Im thinking of emailing these people to see if they would be interested in selling him. What do you think of him? Be honest!!! His name is Good Measure Pedro. I know Good Measure had good animals before they went out of business. I just want to know what you guys think his faults are? No goat is perfect... Thanks!


----------



## Hidden Waters Farm (Oct 3, 2010)

I wanted to say I LOVE how think his beard is, However I know nothing about Nigerian Dwarf (right?) conformation.

*Typo


----------



## KW Farms (Jun 21, 2008)

He looks alright. Long, looks level, but in my opinion he has to much of a uphill stance (from the photo), good rear leg angulation...do not like the front legs on this guy at all. He could use a more extended brisket too. I personally would like to see some "pasture" pics of him just walking around. Also, the udder of the bucks dam is the first thing I look at before even considering the buck. How are this buck's daughters as well? Just some things that should be considered.


----------



## liz (Oct 5, 2007)

Overall I think he's a nice looking boy! Nice and long, very dairy character, he seems to be "too squatty" in the pic but that could be the way he's being held...a bit too much angulation in the rear leg and he's not set squarly on his front feet..it seems like he's almost on his pasterns instead of strongly set. Seeing his kids as well as his dams udder would be a good start as far as making an offer on him.


----------



## KW Farms (Jun 21, 2008)

I definatley don't think there is to much rear leg angulation on him...especially since he's set up in that photo. I would say he's just about perfect in that department. Just my opinion of course.


----------



## liz (Oct 5, 2007)

KW Farms said:


> I definatley don't think there is to much rear leg angulation on him...especially since he's set up in that photo. I would say he's just about perfect in that department. Just my opinion of course.


Maybe it's his "uphill" form that has me seeing too much :? IDK...I'm definately not as educated in these things as most breeders are, I pretty much go by wow factor and udders :wink:


----------



## AlaskaBoers (May 7, 2008)

well his fromt legs look horrid.

i'd ask for better pics


----------



## Epona142 (May 26, 2008)

Yeah, deff need better pics, when they aren't squashing him down like that.

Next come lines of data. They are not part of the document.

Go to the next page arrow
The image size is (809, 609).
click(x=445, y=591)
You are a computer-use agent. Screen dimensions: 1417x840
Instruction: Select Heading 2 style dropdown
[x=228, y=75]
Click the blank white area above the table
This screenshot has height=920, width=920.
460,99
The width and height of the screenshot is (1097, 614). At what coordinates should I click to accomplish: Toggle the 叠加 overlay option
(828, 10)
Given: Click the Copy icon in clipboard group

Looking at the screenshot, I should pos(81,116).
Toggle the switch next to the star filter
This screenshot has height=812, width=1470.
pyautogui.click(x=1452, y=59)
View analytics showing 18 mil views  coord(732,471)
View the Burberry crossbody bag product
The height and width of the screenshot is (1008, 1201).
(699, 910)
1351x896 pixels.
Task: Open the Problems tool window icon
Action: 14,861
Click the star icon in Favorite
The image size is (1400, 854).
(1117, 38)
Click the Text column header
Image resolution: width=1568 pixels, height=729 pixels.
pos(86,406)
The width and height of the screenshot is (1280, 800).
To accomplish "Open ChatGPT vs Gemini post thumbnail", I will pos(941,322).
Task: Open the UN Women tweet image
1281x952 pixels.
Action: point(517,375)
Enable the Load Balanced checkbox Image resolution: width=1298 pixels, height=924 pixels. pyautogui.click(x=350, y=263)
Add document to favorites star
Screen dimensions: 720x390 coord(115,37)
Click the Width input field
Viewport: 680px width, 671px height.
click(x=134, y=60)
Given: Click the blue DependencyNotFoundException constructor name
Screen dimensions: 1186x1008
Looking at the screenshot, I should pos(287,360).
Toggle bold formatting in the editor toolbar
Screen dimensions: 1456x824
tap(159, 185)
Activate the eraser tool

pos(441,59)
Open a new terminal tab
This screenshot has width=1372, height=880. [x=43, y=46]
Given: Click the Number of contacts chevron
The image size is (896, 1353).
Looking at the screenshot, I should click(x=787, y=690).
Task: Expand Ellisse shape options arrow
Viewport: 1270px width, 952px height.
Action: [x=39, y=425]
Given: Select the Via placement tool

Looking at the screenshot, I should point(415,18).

Weird!


----------



## SkyesRanch (Nov 11, 2010)

Not even going to ask for pics... I don't know what I was on when I thought about this buck. Lol :laugh: I hate his front legs, so he is less then perfect. I haven't bought a buck in a year so I guess I have buck fever... My buck in perfect in everyway, he has a WOW pedigree, awesome conformation, and produces excellent animals. I am haveing trouble finding another buck that I don't think is less than perfect. Sorry for the pointless post guys! Thanks for your imput though!  :hug:


----------



## KW Farms (Jun 21, 2008)

It wasn't a pointless post at all. If you have a question we all are here to help. That's good you are being picky about a future buck.


----------